The tray contains no meat, fish or eggs. The destruction of living creatures (eggs are considered embryonic life) is one of the society's "no-nos." The others are intoxicants - meaning anything from drugs to Coke to weak tea; illicit sex - that is, outside of marriage and for reasons other than procreation: and gambling, even in the mind.
In addition to restricting sex to once a month, the couple is required to chant 50 rounds of the mantra on their beads before engaging in sexual acts. Devotees are required to chant 16 rounds of the mantra daily: going at a fast clip, this can mean two hours.
Bhadra is frank about her karmie life. She comes from an Italian family in Queens. She attended Catholic schools and at 18 left home for an apartment in Manhattan.
"I got into the drug scene, the big rock scene, the political scene. I was a revolutionary one week, a groupie the next. I popped a lot of acid, speed and marijuana."
She worked as a commercial coordinator for CBS-TV.
"I used to see those crazy Hare Krishna kids in the Village, dancing and chanting. One day a boy sold me a book for 50 cents. I read it. It was so nice. You can have God as a lover, a friend, or whatever you want."
She telephoned the temple and was invited to come to a class in the Bhagavad-Gita scriptures. After the class she went out and danced with the group and that weekend moved into the temple.
That was three years ago. She met Pariksit in the movement. The former Douglas Ball was born on a farm in Ault, Colo., 22 years ago. He attended Colorado State for two years, noticed the Krishna chanters at student protests, and decided to quit college and join them.
The marriage was arranged in that Bhadra asked the temple president if she might marry Pariksit. A year and a half ago they went through a civil ceremony and then a more elaborate one at the temple. Bhadra's father and some of her aunts attended. Her stepmother did not. She sees her father from time to time.
"My father wants me to be happy," she explains, "but the family wants me to make them happy in their way, to satisfy the senses, have money."
Even more difficult for an outsider to understand is how she will be able to part with her son when he reaches the age of 5. At that time he will be expected to attend Krishna consciousness school in Dallas, and his parents will see him only twice a year. "She'll cry," Pariksit says of his wife. "No, I won't, I'll be happy that he is advancing."
Bhadra spends several hours each morning working as a bookkeeper for the Spiritual Sky Co., for which she is paid $40 a week. That takes care of the rent and utilities. The couple eat at the temple, which also provides clothes bought at wholesale.
"How can they live like that?" asks a Cobble Hill neighbor. How, indeed, can the young people live a day that begins at 3 am. and ends about 9 p.m.? And a marriage where sex is supposed to stop entirely for the woman when she reaches 30 and is no longer encouraged to bear children? (marriage is monogamous in the Western movement, and it is forever. Couples may not separate unless they "bloop" - that is, drop out of the movement.)

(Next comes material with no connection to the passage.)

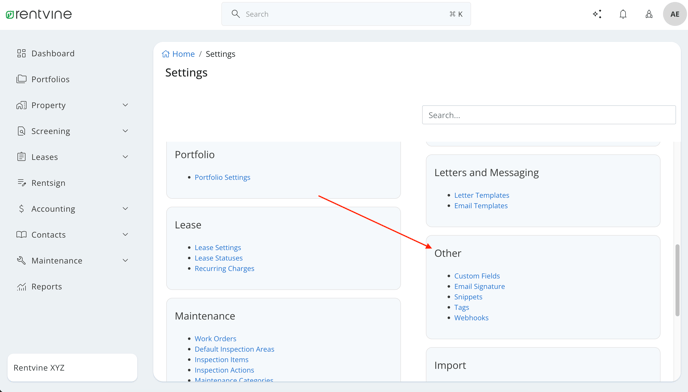The width and height of the screenshot is (688, 392).
Task: Click the Dashboard sidebar icon
Action: coord(21,53)
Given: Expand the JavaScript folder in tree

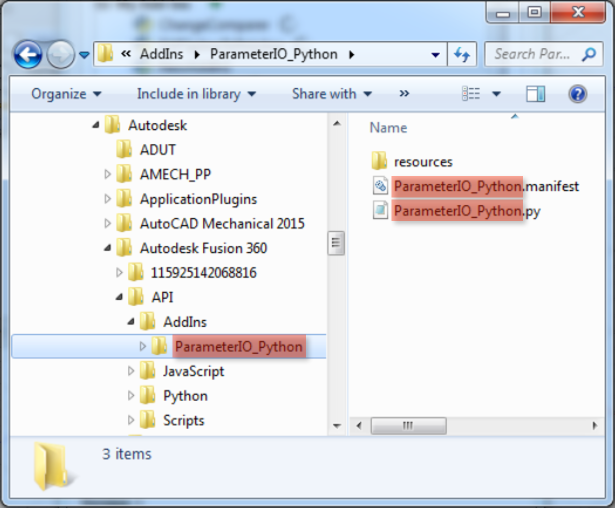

"There's carrying on in there," said the neighbor, shaking his head at the temple. "You can smell that stuff all over the streets. They say it's incense, but I'll bet it's drugs. And, you know, they can have all the wives they want. Not like us Catholics."
"We have an image problem," admitted one devotee. But with centers in 62 cities around the world (27 in the United States) the movement is a far cry from the original store front in the East Village only six years ago.